### DATA FOR THIS TASK:
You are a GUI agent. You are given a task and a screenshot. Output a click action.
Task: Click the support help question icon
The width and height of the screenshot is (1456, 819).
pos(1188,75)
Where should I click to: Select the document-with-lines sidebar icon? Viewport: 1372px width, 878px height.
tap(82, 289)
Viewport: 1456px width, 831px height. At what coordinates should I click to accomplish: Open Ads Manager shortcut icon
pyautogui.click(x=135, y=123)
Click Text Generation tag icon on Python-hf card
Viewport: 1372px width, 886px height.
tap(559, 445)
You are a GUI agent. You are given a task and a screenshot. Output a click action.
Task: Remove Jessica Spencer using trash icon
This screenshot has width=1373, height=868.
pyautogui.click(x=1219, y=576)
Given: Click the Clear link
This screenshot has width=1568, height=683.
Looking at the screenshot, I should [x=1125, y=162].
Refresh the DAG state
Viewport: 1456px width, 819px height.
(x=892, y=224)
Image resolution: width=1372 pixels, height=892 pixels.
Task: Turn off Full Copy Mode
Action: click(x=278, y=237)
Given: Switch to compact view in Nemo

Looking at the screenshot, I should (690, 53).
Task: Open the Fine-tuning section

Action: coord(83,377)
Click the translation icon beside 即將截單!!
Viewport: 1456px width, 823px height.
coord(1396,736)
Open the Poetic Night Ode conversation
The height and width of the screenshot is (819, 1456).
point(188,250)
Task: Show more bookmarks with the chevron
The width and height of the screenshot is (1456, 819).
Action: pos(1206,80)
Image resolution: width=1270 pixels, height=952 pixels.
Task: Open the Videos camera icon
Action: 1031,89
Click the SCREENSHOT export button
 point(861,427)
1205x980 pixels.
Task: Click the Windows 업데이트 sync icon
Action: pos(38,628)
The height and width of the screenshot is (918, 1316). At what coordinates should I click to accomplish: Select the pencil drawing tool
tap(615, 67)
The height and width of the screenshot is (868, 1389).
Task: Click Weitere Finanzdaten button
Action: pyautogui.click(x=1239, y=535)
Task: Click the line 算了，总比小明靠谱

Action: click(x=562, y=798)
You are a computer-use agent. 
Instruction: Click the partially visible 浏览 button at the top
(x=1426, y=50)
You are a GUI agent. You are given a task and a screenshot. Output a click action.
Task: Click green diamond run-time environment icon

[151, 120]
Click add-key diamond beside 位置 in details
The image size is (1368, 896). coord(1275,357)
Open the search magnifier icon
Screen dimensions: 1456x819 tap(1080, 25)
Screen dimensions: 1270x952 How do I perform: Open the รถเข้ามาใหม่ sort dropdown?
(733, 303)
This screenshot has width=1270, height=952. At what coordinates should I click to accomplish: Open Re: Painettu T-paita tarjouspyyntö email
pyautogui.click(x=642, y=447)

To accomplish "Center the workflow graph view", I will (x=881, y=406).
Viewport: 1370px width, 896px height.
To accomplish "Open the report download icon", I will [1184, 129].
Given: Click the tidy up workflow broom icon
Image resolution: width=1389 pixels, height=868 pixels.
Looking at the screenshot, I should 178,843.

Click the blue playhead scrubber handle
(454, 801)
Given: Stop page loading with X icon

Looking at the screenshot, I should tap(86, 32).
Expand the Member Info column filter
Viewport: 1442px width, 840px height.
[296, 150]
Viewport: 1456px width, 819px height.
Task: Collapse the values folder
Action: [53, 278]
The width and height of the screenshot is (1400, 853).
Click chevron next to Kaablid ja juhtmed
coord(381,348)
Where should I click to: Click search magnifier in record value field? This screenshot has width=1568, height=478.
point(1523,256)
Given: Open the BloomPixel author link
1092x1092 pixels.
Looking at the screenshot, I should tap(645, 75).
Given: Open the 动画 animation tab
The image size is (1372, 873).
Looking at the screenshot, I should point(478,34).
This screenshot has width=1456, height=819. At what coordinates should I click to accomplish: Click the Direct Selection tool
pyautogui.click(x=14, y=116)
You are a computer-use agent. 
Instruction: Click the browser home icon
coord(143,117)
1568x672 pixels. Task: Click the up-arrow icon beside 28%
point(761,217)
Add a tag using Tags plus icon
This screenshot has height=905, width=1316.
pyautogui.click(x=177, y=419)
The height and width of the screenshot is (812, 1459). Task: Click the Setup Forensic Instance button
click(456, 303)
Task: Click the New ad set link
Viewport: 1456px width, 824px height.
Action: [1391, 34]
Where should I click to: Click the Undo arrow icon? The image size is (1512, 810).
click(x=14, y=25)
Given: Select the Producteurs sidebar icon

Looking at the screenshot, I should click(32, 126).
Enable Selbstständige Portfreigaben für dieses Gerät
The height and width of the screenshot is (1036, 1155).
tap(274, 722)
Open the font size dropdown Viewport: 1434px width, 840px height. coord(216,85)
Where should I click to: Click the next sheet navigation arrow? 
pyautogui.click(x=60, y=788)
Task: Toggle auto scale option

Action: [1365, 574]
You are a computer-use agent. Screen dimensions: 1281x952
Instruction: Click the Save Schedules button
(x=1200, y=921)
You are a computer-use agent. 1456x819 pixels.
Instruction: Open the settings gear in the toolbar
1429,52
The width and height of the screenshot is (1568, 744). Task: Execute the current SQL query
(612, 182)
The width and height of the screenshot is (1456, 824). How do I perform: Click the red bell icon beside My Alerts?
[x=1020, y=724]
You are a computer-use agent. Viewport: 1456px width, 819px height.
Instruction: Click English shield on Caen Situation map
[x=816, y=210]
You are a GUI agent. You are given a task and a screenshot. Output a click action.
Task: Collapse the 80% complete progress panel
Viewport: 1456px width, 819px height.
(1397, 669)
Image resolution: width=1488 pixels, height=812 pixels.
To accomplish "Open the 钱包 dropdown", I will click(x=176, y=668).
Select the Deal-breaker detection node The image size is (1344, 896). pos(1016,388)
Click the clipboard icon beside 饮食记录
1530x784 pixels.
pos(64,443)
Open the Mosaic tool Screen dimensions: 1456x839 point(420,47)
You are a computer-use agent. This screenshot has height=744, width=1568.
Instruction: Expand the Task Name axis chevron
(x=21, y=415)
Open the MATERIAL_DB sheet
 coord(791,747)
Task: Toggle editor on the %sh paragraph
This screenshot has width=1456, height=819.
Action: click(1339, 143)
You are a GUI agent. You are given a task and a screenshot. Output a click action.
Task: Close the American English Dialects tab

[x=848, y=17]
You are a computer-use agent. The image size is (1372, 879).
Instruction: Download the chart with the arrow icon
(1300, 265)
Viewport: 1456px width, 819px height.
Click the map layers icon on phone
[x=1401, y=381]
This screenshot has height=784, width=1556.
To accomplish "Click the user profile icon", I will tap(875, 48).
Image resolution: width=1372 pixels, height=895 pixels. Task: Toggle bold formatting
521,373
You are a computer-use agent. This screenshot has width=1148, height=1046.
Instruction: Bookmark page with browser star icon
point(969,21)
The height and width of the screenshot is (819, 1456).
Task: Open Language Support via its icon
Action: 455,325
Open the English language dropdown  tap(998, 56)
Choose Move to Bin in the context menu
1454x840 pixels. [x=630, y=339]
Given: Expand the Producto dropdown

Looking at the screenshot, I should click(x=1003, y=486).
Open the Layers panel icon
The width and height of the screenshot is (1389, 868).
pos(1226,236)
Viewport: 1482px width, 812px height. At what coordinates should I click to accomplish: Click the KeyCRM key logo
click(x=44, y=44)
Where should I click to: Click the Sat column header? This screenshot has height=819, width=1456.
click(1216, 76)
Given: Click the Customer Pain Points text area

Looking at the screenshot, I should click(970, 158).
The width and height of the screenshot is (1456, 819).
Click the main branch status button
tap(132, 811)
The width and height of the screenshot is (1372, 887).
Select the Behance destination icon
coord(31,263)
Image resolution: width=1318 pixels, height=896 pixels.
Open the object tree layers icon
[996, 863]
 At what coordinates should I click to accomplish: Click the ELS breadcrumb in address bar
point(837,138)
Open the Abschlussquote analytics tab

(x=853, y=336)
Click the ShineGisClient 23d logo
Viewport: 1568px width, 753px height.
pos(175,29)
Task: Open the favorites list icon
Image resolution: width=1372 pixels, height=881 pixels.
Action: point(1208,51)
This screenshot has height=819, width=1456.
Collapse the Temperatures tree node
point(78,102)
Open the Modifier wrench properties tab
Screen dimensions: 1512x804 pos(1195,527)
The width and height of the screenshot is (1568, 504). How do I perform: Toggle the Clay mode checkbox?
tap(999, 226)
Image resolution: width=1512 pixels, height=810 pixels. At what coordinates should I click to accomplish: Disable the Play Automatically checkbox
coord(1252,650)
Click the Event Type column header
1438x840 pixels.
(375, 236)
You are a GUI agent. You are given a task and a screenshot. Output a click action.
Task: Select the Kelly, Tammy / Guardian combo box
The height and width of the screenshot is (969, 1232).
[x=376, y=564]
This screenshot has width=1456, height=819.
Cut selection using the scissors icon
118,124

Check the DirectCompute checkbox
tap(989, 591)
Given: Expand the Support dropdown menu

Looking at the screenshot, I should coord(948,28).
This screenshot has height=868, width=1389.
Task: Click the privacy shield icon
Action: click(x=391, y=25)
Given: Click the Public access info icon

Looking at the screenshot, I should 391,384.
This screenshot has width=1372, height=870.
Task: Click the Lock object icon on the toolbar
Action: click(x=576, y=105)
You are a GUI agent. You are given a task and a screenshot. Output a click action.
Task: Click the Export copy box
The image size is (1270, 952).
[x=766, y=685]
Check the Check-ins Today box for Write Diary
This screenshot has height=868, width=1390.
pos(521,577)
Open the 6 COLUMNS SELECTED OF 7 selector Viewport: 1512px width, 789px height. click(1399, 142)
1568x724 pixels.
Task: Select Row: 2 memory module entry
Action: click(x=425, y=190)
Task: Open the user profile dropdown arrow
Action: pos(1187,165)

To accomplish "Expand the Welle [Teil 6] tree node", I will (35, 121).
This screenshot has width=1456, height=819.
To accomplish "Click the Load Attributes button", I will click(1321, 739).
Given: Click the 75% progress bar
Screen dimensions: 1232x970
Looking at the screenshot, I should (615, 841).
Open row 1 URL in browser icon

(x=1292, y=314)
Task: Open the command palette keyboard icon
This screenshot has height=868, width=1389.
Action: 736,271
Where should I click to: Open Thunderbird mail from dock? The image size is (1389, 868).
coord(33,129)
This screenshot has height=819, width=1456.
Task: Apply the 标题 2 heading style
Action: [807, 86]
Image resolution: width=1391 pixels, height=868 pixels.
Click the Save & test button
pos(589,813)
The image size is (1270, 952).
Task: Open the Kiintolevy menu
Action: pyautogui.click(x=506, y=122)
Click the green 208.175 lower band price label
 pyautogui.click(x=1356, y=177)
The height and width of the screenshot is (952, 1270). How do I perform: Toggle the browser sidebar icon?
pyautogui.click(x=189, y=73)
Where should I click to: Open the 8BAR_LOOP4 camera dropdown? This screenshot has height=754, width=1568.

### WORK TO COMPLETE:
Among the lines of the data, identify those with the word "workflow". Copy each of them.

### COMPLETED TASK:
To accomplish "Center the workflow graph view", I will (x=881, y=406).
Given: Click the tidy up workflow broom icon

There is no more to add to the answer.